[Text passage start]
I have approximately 2 million hits a day on web pages behind a pair of PIX
515's in failover and send out a little more than a million subscription
(not spam) email's every night and the only issue I have is that the
available 1550 (Ethernet) blocks drops to zero at times during the 3 or 4
hours in the middle of the night that I'm shoving out all of that email. We
even run some small animated Flash things on some pages however I don't
serve any streaming media. I do have FTP services that serve from 1500-2000
users anywhere from 10 to 100MB each daily. Now the FTP users are pulling
packages of graphics though, not 700MB ISO CD images. During the day, when
the lion's share of the web activity occurs, I never notice any of the PIX's
resources taxed to anywhere close to a point I consider worrisome. The boxes
I have to keep an eye on are my 3640 routers. That's where I see the meters
pegging, mostly in the mornings when people check their morning emails. I
used to have QoS running on them for certain traffic I wanted to restrict
bandwidth on but that absolutley choked the CPU's in the AM. Never seen a
router CPU run at 100% use and stay there until then. Had to remove it. Like
Charles said, a single user will open many connections one web page hit but
each individual connection not open too long. The PIX just keeps on chuggin'
right along. Now I run no encryption on that pair and have tunnels in from
the outside coming in thru another PIX that processes no web traffic. These
2 boxes are simple firewalls. I would like to upgrade to at least 525's (not
to mention a beefier router) or just a REALLY beefy router running firewall
IOS but, alas, it's not in the budget this year so I chug right along with
my 515's doing exactly what I need them to.  If you're not running really
big flash animations, streaming media or some other big bandwidth hog type
of traffic, you don't have a bunch of secure tunnels built or your 2 million
users don't all hit within a 2 hour time frame I really doubt you'll have
any issues with a 515 or bigger box but I would personally recommend bigger
than a 515 with the idea in mind of a liitle room for your business to grow
and not max'ing out the box in 6 months or a year.  Our traffic has only
seen modest growth over the last 2 years or so. I believe we still have
quite a bit more we can squeeze out of the PIX's before we have no choice
but to upgrade.
[Text passage end]
# Your task:
Return the entire post about running a pair of PIX 515 firewalls, reproducing every word of it unchanged. The lines are not needed here.
[Record extracts start]
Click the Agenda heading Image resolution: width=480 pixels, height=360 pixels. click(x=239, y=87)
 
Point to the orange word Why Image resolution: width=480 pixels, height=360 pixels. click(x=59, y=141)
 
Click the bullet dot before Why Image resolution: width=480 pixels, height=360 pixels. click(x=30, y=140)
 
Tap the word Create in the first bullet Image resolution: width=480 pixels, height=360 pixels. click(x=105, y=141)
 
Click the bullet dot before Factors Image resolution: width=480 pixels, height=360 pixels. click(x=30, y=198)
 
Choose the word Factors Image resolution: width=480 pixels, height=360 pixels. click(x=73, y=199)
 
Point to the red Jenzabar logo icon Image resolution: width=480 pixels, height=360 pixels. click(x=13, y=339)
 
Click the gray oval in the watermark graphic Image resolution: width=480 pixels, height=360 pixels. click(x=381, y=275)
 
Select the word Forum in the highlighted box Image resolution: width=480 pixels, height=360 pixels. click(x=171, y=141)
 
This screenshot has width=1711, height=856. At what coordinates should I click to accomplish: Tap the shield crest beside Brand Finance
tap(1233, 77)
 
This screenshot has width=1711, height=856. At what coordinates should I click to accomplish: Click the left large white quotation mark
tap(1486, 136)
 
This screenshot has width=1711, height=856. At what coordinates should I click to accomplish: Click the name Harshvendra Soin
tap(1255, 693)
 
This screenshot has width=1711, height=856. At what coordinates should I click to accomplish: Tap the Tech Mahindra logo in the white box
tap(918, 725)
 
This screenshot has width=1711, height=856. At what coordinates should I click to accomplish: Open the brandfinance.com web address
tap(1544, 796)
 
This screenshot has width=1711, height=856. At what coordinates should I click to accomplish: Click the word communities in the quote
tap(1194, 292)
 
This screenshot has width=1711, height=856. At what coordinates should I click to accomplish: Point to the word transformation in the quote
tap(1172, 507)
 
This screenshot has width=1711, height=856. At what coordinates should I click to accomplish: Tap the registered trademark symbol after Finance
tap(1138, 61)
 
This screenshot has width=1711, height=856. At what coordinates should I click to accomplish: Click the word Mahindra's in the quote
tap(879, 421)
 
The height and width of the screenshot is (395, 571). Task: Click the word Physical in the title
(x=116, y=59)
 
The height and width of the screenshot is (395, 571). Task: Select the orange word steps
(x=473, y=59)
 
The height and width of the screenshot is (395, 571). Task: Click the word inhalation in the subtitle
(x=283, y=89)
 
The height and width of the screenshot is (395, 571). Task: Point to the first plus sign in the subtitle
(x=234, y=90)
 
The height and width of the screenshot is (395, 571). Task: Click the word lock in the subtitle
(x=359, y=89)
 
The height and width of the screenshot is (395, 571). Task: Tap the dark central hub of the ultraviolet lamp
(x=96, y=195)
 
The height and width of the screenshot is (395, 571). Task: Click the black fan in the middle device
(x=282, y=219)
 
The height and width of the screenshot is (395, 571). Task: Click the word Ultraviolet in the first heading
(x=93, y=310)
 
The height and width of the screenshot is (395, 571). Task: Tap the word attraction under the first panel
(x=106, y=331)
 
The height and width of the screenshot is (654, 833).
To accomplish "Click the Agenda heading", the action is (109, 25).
[Record extracts end]
# Reply to the exercise:
I have approximately 2 million hits a day on web pages behind a pair of PIX
515's in failover and send out a little more than a million subscription
(not spam) email's every night and the only issue I have is that the
available 1550 (Ethernet) blocks drops to zero at times during the 3 or 4
hours in the middle of the night that I'm shoving out all of that email. We
even run some small animated Flash things on some pages however I don't
serve any streaming media. I do have FTP services that serve from 1500-2000
users anywhere from 10 to 100MB each daily. Now the FTP users are pulling
packages of graphics though, not 700MB ISO CD images. During the day, when
the lion's share of the web activity occurs, I never notice any of the PIX's
resources taxed to anywhere close to a point I consider worrisome. The boxes
I have to keep an eye on are my 3640 routers. That's where I see the meters
pegging, mostly in the mornings when people check their morning emails. I
used to have QoS running on them for certain traffic I wanted to restrict
bandwidth on but that absolutley choked the CPU's in the AM. Never seen a
router CPU run at 100% use and stay there until then. Had to remove it. Like
Charles said, a single user will open many connections one web page hit but
each individual connection not open too long. The PIX just keeps on chuggin'
right along. Now I run no encryption on that pair and have tunnels in from
the outside coming in thru another PIX that processes no web traffic. These
2 boxes are simple firewalls. I would like to upgrade to at least 525's (not
to mention a beefier router) or just a REALLY beefy router running firewall
IOS but, alas, it's not in the budget this year so I chug right along with
my 515's doing exactly what I need them to.  If you're not running really
big flash animations, streaming media or some other big bandwidth hog type
of traffic, you don't have a bunch of secure tunnels built or your 2 million
users don't all hit within a 2 hour time frame I really doubt you'll have
any issues with a 515 or bigger box but I would personally recommend bigger
than a 515 with the idea in mind of a liitle room for your business to grow
and not max'ing out the box in 6 months or a year.  Our traffic has only
seen modest growth over the last 2 years or so. I believe we still have
quite a bit more we can squeeze out of the PIX's before we have no choice
but to upgrade.